Определение «Человеческая комедия» подходит и к корпусу сочинений Никольского. В своей дебютной книге он не пощадил ни чувство прекрасного (Боже, что я плету…), ни своих героинь, ни эмигрантскую братию, ни стойких гостеприимных голландцев… ни себя самого. Со времени выхода «Каталога женщин» прошло еще несколько лет. «Иерусалимский журнал» в своем 45-м выпуске отвел для новых стихов Никольского шестнадцать страниц под рубрикой «Книга стихов в журнале». Человеческая комедия продолжается. Я видел сумасшедшую, она / всем говорила, что её страна / сдана властями инопланетянам… Никто! Никто не раскусил змею! / Я сумасшедших сразу узнаю. / У нас на Марсе с этим очень простоАвтор придерживается выработанной ранее манеры и продолжает пользоваться любимыми тропами. Это все те же «физиологические очерки», приправленные изрядной долей сарказма и самоиронии, но что-то неуловимо изменилось в характере стихов. Автор уже освоил новое пространство и находится в процессе получения голландского гражданства: зад мой оголённый снимут на фотоплёнку, / как в сад к гулёнам ходил, как разбил солонку, / как выражался и утонул в текиле. / Получу гражданство – все тут у них такие. Как-то полиняла и обрюзгла Голландия. Народ теперь распустился, и подустал, / и наел телес. / А давным-давно здесь жил золотой телец / и королева была для нации как отец. Апоэт туда опоздал, потому что родился при развитом, / когда границу стерёг часовой с винтом… Я попал сюда к шапочному разбору. / Опоздал, / а прекрасное прошлое уже покинуло пьедестал.
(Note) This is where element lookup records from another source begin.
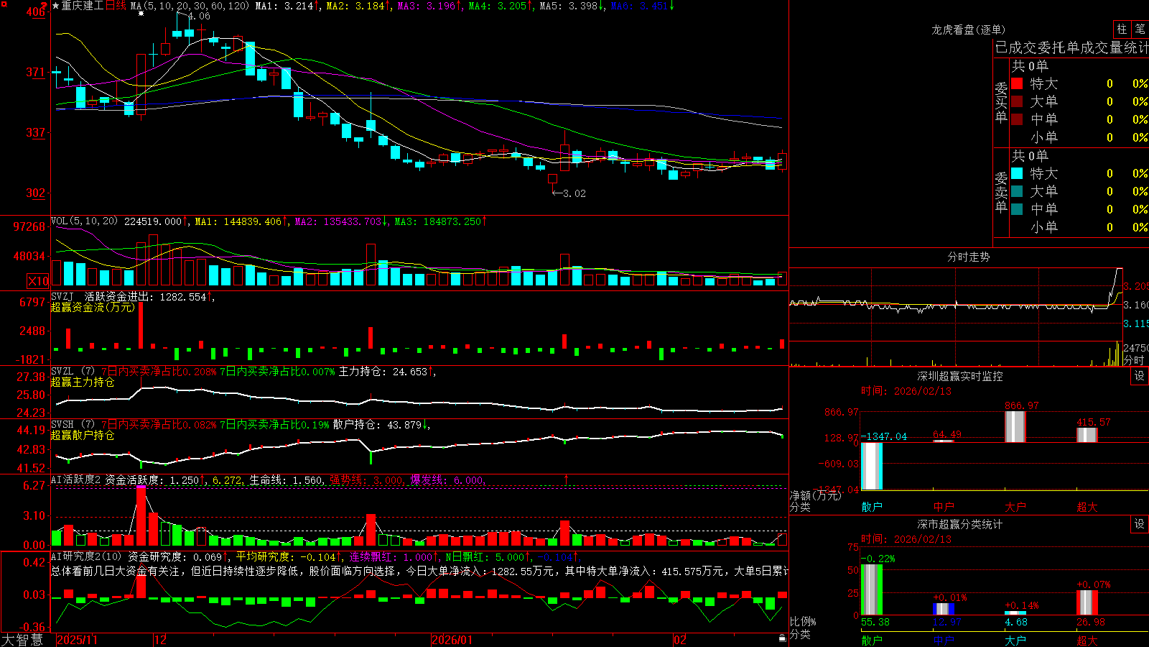Click the small lock icon at the bottom of the chart
The width and height of the screenshot is (1149, 647).
(782, 638)
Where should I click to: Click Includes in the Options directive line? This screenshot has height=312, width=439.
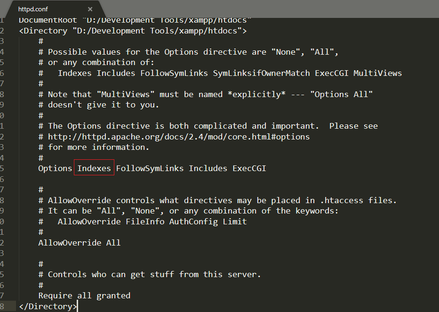[208, 168]
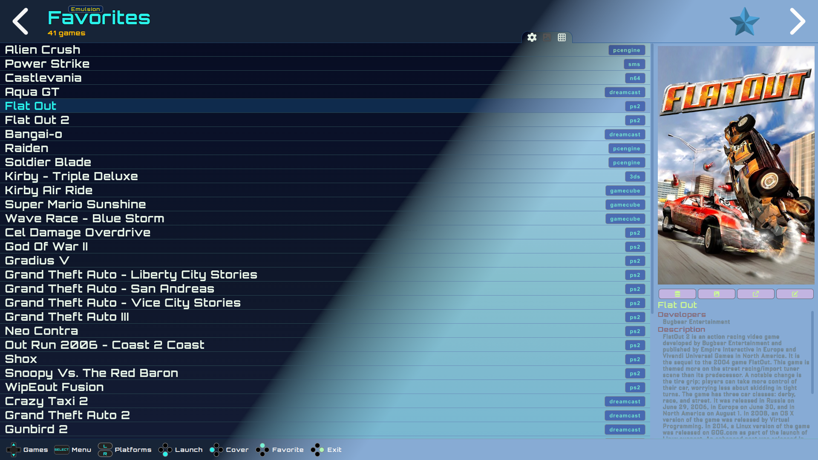This screenshot has width=818, height=460.
Task: Select Flat Out 2 from the list
Action: coord(37,120)

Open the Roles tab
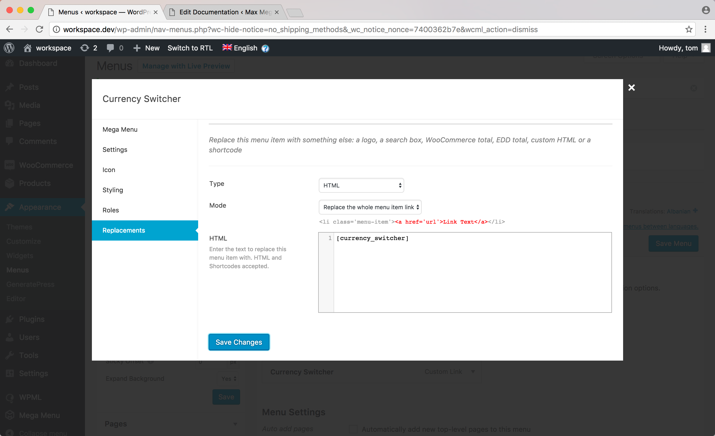(x=111, y=210)
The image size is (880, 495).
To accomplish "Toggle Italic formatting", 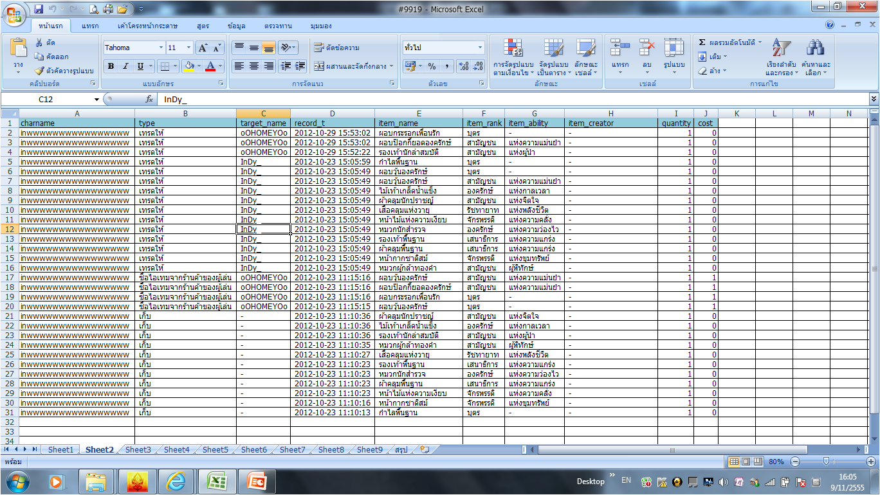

Женщины по-прежнему проживают в освоенной поэтом Ойкумене. Вместо каталога перепевается на новый лад Песнь песней: У других груди, как низкие Аппалачи, / у тебя, как высокие Гималаи… Ни один придира / не нашёл бы пятна на теле, / не нашёл изъяна. / Хотя полмира её взглядами проводило… Он говорил, говорил, / пыл свой не умерял, / карандаш мусолил, / что-то пальцами промерял, / словно заполнял признаньями формуляр… Помню, помню – я и сам это повторял / разным Суламифям неоднократно. Нет, пожалуй, все-таки каталог.

Позавчерашнее прошлое превратилось в туманное давно: я помню, что когда-то был лимит, / а если кто режим сейчас клеймит, / он просто позабыл, что значит «жёстко», что значит «водка», «грязь» и «комбинат», / не вспомнит, хоть и будет вспоминать, / что это значит – «жить в райцентре Шостка».Да и вчерашнее прошлое уже пущено на размен: Я поменял ко.ил на местное пунт эн.эл – / я ни цента не получил взамен, / я позабыл, какой у совка домен… А пока вот так у моря хрипишь, сипишь, / далеко в пустыне готовят гефилте фиш, / Рош а-шана у них по календарю.

Время из дебюта перетекло в миттельшпиль, разорванное пространство стало единым, автор его объездил, оценил и описал. Переврали, передёрнули или перехвалили – / в Риме, в Праге, в Вене, в Москве, в раю / люди плохо чувствуют себя к февралю. Доступное нам пространство и не забытое нами время превратились в длительность по Бергсону, и мы существуем в этой длительности. Только в ней и находит свое место космополит с запутанной родословной. Как там сказано в эпиграфе к набоковскому «Дару», упомянутом в одном из стихов Никольского? Россия – наше Отечество. Смерть неизбежна. Но мы, покинув первую и не тратя времени на предвкушение второй, продолжаем составлять свои каталоги.